● **Work request**: For the material that follows, list every line containing the word "marker".

● **Supplied records**:
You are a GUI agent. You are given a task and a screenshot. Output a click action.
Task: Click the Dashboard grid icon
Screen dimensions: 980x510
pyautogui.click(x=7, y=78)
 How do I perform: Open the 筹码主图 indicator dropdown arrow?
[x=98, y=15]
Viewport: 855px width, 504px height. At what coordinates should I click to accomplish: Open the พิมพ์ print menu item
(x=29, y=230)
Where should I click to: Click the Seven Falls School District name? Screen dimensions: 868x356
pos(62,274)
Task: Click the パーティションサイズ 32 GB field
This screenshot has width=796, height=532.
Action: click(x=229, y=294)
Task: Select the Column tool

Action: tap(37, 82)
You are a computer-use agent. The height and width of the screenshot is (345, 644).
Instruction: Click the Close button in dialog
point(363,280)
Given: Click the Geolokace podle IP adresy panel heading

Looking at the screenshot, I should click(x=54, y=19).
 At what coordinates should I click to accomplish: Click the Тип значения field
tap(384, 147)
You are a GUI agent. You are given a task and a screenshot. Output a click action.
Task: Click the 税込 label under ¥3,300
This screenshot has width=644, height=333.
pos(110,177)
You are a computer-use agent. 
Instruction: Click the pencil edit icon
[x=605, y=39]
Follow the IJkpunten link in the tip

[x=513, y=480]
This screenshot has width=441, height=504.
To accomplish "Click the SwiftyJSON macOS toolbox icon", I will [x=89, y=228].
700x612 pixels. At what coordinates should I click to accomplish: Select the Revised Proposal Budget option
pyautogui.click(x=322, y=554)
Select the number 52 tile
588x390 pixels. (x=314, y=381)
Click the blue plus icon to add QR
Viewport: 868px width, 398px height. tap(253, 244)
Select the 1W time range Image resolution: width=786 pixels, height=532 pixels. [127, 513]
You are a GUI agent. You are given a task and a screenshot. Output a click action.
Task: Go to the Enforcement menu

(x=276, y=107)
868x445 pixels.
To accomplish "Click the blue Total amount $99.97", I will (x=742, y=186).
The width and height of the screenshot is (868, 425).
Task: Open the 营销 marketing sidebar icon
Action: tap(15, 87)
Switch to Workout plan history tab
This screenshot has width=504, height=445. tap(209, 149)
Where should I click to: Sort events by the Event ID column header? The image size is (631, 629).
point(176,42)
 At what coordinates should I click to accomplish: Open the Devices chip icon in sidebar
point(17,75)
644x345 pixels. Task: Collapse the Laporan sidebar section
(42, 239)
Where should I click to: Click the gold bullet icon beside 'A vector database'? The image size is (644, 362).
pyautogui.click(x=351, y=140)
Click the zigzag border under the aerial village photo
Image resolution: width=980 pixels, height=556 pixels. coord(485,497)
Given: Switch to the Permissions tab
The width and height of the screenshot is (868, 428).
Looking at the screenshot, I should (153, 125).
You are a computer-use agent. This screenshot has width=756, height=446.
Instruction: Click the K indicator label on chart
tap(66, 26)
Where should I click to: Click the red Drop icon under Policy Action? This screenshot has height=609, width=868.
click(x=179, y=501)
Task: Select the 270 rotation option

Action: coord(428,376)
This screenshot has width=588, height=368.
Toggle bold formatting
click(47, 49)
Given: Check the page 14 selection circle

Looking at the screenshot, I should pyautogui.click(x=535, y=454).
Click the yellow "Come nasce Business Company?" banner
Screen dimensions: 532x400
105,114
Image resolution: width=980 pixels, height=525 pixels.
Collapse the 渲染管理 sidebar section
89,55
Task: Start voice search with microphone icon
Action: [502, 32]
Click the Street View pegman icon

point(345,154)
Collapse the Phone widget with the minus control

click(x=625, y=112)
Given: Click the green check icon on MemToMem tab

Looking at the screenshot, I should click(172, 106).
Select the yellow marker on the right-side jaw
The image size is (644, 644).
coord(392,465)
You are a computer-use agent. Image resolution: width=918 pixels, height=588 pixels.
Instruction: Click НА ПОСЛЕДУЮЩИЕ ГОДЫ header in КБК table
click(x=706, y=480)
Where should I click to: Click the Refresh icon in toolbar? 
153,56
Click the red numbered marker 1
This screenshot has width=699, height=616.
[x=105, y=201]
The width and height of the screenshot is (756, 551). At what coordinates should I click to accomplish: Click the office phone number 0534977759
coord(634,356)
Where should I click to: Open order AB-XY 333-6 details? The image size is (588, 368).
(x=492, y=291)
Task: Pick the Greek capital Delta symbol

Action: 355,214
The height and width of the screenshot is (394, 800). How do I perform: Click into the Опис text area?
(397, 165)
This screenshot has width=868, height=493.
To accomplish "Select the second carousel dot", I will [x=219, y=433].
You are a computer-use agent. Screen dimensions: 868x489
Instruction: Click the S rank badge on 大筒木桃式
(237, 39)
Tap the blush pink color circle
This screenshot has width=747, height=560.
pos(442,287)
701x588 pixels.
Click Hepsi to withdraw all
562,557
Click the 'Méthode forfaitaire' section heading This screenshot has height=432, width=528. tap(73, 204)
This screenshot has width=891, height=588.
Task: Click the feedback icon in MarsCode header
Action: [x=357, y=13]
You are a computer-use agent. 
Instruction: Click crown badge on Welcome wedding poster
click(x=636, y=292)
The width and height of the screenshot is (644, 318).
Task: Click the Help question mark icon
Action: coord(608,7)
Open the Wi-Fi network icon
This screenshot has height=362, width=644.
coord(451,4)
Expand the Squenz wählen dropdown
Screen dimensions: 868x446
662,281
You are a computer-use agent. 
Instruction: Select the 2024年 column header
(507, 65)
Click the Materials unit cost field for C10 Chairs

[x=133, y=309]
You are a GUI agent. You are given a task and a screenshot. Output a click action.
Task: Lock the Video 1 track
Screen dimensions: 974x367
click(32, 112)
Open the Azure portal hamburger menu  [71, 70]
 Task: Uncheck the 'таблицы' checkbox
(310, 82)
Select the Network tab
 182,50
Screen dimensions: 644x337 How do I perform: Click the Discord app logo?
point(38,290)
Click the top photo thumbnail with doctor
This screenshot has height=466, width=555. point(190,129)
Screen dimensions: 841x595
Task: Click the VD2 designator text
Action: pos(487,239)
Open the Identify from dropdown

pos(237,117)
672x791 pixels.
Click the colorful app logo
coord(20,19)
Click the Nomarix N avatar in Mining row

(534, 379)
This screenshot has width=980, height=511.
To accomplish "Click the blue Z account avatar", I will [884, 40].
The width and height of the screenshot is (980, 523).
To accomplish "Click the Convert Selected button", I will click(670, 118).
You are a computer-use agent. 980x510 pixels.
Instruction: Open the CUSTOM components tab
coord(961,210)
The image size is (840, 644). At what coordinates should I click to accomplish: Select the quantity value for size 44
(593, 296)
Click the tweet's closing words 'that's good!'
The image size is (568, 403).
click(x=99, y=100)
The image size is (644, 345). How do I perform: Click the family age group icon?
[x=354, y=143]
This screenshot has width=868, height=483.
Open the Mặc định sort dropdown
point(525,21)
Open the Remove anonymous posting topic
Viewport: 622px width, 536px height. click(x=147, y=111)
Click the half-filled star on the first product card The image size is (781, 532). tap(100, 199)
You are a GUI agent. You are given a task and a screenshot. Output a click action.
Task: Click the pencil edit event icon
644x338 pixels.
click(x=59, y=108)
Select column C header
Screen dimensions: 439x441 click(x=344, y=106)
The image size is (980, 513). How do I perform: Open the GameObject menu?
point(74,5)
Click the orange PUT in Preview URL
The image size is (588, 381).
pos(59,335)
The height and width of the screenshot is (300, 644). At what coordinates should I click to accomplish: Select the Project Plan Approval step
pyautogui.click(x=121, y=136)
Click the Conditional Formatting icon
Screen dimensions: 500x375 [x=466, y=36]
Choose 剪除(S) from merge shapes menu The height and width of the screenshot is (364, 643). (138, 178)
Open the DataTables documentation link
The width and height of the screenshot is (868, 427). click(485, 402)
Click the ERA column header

● **Task answer**:
Select the yellow marker on the right-side jaw
Click the red numbered marker 1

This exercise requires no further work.